A difusão do ódio na Internet

A Constituição Federal de 1988 proclamou em seu rol de direitos fundamentais que é livre a manifestação do pensamento (Art. 5º, IV). A Lei 12.965, de 2014, chamada Marco Civil da Internet, da mesma forma, disciplina que o uso da Internet no Brasil tem como fundamento o respeito à garantia da liberdade de expressão, comunicação e manifestação de pensamento (Art. 3º, I).

A liberdade de expressão é um direito humano, protegido pela Declaração Universal dos Direitos Humanos, de 1948, e pelas Constituições de vários Países democráticos. Preconiza o Art. 19 dessa Declaração das Nações Unidas que todo ser humano tem direito à liberdade de opinião e expressão; este direito inclui a liberdade de, sem interferência, ter opiniões e de procurar, receber e transmitir informações e ideias por quaisquer meios e independentemente de fronteiras.

Quando se fala em direitos fundamentais e direitos humanos está se falando de longas e sangrentas batalhas e conflitos da humanidade durante séculos para proteção do ser humano, estabelecendo-se limites normativos contra o arbítrio do Estado e o poder econômico de suas classes dominantes.

Como não poderia deixar de ser, a consagração da garantia da liberdade de expressão do cidadão nas Constituições modernas também custou muito caro para a humanidade. Para a sua edificação como direito inalienável do ser humano muitos foram condenados às masmorras e cadafalsos de reis e tiranos.

São Bartolomeu, um dos doze Apóstolos de Cristo, por pregar a fé cristã aos povos da Armênia foi condenado a ser esfolado vivo. Porém, suportando seu sofrimento, mesmo assim continuou a pregar aos que o podiam ouvir. No que seu executor ordenou a sua decapitação e escalpelo. Só então seus lábios se aquietaram. Sua imagem é retratada na Capela Sistina segurando a pele de seu corpo em sua mão esquerda e, na mão direita, uma adaga, usada no seu martírio.

Mesmo nos dias de hoje, ocasionalmente surgem ditadores propondo a derrogação ou mitigação do direito fundamental à livre manifestação do pensamento, como forma de consolidação de seu totalitarismo. Na Alemanha Nazista (1933-1945) dizia-se que a “vontade do Führer e a lei são a mesma coisa”, a ponto de milhões de alemães serem enviados para campos de concentração ou prisão por motivos políticos.
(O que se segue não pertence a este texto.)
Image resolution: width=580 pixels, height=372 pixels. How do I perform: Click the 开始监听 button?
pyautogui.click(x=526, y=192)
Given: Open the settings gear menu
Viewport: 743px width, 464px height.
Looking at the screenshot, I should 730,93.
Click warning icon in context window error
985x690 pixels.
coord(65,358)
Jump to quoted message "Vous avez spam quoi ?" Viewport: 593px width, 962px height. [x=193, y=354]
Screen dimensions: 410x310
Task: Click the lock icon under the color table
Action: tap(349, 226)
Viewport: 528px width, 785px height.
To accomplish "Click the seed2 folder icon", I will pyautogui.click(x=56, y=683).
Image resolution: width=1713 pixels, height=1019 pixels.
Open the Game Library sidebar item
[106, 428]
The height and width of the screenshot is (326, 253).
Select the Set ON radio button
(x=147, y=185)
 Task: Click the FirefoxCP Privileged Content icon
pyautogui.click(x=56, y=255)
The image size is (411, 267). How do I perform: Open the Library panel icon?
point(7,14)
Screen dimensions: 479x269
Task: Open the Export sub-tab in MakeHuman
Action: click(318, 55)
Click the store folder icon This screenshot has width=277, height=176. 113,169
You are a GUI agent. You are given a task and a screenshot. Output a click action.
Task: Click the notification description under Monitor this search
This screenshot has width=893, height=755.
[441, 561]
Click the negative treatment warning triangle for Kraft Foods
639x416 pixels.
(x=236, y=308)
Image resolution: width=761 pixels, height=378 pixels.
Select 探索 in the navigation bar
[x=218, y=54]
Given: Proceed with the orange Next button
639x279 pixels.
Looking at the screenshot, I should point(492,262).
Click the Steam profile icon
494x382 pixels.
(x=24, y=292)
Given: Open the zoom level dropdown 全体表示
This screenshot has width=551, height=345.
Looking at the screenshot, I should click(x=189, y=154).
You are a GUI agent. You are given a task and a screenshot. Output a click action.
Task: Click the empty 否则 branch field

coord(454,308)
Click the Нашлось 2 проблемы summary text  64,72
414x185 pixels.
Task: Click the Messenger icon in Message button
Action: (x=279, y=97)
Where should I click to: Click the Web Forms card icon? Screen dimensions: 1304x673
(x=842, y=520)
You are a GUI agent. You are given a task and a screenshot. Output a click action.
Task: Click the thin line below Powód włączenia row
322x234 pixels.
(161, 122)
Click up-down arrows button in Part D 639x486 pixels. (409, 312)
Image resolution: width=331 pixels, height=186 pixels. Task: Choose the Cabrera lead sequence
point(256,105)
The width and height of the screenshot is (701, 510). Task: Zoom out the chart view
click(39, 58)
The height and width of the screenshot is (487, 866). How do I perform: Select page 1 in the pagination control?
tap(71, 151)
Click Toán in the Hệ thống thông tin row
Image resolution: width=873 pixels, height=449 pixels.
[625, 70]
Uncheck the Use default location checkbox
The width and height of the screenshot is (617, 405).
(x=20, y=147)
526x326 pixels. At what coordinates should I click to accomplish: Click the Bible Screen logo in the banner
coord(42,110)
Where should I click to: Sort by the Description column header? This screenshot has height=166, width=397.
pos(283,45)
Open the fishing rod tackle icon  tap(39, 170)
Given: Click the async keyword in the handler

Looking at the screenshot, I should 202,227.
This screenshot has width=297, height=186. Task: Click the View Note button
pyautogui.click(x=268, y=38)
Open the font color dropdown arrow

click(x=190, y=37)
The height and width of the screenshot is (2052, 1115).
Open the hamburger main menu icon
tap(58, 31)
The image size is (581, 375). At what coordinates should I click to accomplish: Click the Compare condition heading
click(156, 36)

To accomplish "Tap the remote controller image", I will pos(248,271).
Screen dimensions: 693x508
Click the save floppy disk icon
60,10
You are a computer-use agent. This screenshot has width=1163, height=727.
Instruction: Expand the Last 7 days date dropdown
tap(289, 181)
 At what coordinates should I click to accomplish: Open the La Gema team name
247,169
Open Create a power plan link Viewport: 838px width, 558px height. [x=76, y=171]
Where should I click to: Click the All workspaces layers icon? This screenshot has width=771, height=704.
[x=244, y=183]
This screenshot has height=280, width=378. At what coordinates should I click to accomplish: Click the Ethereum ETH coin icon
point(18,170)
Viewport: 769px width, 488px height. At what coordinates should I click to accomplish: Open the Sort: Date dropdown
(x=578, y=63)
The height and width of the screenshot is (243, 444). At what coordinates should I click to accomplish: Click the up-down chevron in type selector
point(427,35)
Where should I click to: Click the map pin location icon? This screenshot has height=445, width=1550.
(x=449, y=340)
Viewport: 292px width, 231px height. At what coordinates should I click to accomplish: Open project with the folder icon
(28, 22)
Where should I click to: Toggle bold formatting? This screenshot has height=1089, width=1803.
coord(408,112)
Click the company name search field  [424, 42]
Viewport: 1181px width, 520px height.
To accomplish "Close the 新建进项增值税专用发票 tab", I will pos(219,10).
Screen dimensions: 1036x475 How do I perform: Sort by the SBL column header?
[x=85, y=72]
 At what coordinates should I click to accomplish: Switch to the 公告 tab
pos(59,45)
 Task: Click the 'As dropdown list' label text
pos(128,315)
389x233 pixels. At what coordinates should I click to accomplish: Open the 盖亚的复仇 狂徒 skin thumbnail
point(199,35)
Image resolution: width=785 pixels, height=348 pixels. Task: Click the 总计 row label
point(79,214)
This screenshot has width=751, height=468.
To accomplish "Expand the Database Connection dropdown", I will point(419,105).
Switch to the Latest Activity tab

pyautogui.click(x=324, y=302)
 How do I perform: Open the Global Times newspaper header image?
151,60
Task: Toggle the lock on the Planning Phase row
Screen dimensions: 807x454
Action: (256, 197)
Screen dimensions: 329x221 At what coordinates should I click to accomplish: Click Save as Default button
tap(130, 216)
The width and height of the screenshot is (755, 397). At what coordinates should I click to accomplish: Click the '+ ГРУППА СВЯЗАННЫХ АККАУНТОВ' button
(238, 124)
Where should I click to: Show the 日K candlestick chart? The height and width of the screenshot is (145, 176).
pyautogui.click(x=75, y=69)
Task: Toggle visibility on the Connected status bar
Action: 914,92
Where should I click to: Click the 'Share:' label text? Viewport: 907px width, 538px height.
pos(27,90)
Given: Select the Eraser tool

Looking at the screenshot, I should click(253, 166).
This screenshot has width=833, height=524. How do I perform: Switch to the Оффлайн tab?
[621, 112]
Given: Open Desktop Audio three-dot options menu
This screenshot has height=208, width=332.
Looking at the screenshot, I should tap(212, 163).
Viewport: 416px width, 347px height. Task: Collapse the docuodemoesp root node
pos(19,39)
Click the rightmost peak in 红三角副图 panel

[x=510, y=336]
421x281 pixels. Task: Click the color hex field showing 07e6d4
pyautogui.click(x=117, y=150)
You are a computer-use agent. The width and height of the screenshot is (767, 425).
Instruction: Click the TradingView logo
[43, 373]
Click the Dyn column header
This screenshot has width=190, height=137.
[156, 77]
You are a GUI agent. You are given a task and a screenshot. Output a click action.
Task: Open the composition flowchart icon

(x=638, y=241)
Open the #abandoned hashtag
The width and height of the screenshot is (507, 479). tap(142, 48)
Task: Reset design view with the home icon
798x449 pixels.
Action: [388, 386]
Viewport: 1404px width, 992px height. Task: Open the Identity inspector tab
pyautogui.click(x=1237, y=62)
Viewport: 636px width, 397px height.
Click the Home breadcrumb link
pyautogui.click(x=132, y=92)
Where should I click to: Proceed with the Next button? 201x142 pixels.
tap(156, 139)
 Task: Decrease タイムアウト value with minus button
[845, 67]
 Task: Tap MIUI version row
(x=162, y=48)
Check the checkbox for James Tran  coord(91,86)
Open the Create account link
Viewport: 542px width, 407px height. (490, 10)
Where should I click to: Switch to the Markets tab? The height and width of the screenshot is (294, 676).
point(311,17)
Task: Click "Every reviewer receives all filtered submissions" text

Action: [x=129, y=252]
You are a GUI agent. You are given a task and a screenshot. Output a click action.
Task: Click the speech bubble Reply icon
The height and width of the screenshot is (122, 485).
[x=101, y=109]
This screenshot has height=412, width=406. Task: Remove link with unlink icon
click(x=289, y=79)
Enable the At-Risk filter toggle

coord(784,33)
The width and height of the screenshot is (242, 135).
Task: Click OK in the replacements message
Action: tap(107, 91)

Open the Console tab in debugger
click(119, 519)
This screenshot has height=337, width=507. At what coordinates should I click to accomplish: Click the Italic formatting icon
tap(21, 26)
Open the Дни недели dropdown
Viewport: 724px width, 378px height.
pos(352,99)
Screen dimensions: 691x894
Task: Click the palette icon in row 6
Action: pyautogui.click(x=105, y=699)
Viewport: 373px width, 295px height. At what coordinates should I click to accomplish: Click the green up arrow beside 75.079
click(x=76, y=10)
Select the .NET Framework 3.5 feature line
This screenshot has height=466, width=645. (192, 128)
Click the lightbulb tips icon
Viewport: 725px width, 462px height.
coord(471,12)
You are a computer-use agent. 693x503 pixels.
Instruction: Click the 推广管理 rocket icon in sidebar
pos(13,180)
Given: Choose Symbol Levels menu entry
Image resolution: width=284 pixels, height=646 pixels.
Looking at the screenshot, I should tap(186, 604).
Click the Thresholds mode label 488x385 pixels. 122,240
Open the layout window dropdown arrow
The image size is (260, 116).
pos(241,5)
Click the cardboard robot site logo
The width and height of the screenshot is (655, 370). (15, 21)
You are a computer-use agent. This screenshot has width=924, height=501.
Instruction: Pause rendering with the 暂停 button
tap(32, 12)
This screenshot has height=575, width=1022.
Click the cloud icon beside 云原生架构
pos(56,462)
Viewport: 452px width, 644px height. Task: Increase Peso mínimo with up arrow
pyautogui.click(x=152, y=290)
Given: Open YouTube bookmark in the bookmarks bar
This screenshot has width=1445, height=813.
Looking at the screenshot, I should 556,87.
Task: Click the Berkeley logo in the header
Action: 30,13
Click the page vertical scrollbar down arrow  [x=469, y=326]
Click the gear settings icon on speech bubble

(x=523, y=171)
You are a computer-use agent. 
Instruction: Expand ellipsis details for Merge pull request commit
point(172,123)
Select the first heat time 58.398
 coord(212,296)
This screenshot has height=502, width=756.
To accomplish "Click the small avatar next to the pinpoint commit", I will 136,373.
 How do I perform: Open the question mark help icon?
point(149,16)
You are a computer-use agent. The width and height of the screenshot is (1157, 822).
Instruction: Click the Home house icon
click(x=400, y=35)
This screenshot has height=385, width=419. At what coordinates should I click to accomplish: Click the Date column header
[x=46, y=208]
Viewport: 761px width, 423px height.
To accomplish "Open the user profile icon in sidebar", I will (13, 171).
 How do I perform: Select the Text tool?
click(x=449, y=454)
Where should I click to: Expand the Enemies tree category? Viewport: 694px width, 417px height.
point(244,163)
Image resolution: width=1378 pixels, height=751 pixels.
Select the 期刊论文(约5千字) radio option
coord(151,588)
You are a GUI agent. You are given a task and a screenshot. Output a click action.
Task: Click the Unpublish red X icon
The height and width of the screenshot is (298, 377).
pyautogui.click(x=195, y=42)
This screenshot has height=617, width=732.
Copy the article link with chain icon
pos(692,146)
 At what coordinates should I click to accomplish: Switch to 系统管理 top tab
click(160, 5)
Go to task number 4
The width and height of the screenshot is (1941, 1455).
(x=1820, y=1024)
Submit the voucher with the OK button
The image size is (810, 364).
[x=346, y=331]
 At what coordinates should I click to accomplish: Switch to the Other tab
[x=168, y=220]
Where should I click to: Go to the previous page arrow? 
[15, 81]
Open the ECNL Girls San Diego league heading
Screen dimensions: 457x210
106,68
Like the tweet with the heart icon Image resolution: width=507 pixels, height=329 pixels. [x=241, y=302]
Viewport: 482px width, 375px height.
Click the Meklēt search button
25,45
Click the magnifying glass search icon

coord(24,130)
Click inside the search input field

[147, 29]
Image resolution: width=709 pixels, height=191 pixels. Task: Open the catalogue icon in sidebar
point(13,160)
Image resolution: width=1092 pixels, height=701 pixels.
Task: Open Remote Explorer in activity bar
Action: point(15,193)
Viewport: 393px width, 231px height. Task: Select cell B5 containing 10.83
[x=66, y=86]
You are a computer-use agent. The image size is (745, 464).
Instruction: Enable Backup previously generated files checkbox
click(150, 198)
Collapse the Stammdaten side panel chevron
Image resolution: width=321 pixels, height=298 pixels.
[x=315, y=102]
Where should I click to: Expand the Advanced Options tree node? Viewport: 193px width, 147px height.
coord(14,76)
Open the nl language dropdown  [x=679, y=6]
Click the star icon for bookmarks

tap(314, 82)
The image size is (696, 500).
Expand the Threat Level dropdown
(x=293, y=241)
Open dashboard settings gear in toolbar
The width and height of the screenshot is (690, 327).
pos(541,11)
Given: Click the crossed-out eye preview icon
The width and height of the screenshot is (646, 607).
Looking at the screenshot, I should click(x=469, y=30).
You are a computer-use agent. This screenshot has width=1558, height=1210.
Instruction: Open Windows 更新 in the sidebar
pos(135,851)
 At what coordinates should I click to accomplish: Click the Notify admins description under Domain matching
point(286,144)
Destarte, observa-se que todo direito fundamental do ser humano deve ser defendido incessantemente pelo povo. Inclusive evitando-se a sua banalização ou utilização descomedida, desvirtuando-se, assim, seu sentido e alcance como fator de proteção do cidadão.

A garantia da liberdade de expressão, comunicação e manifestação de pensamento, no mundo real ou na Internet, igualmente, não pode ser utilizada como camuflagem ou fantasia para a calúnia, a difamação, a injúria ou o discurso de ódio.

Dizer que a mãe de determinada personalidade do esporte deva morrer estuprada, que índios devem morrer de malária, que homossexuais deveriam ser exterminados ou que negros seriam a escória da humanidade, nem de longe se confunde com o exercício do direito fundamental à livre manifestação do pensamento. Isso é discurso de ódio, que não encontra nenhuma proteção no texto da Constituição Federal.

O legislador brasileiro ao deixar de combater o ódio na Internet, deixando verdadeira lacuna na Lei 12.965, de 2014 (Marco Civil da Internet), abriu verdadeira caixa de pandora, transformando todo o discurso ignóbil e cruel em aparente livre manifestação do pensamento.

Não se trata aqui de discutir ofensas pessoais ensejadoras de responsabilidade civil tradicionalmente tratadas pelo Código Civil, em ações deduzidas nos juizados de pequenas causas. O problema é muito maior. A propagação do ódio na Internet é difusa, está em todo lugar, em todo momento, em cada publicação que se encontre no mundo virtual.

O ódio difuso na Internet vai crescendo cada vez mais entre seus apreciadores e seguidores, tornando-se, assim, um episódio cotidiano e normal para todas as demais pessoas. Hoje, numa simples publicação de receita de bolo pode se considerar normal – ou esperado – qualquer comentário propondo o estupro da pobre cozinheira ou que a mesma deveria morrer de câncer por ser nordestina.

E parece que vamos nos acostumando a esse ódio difuso e latente na Internet. Talvez para os mais jovens, crianças e adolescentes, livre manifestação do pensamento e discurso de ódio na Internet queiram dizer a mesma coisa. Afinal, um e outro encontram-se convivendo em redes sociais e páginas virtuais, sem que a ofensa seja incomodada.

Às pressas, deve o legislador brasileiro deflagrar intensa e incansável atividade legislativa, promovendo-se as inadiáveis reformas na Lei 12.965/2014, para acabar com a difusão do ódio na Internet. A Lei do Marco Civil da Internet deve classificar e separar a livre a manifestação do pensamento da difusão do ódio, prestigiando (sempre) a primeira e banindo a segunda do mundo virtual definitivamente.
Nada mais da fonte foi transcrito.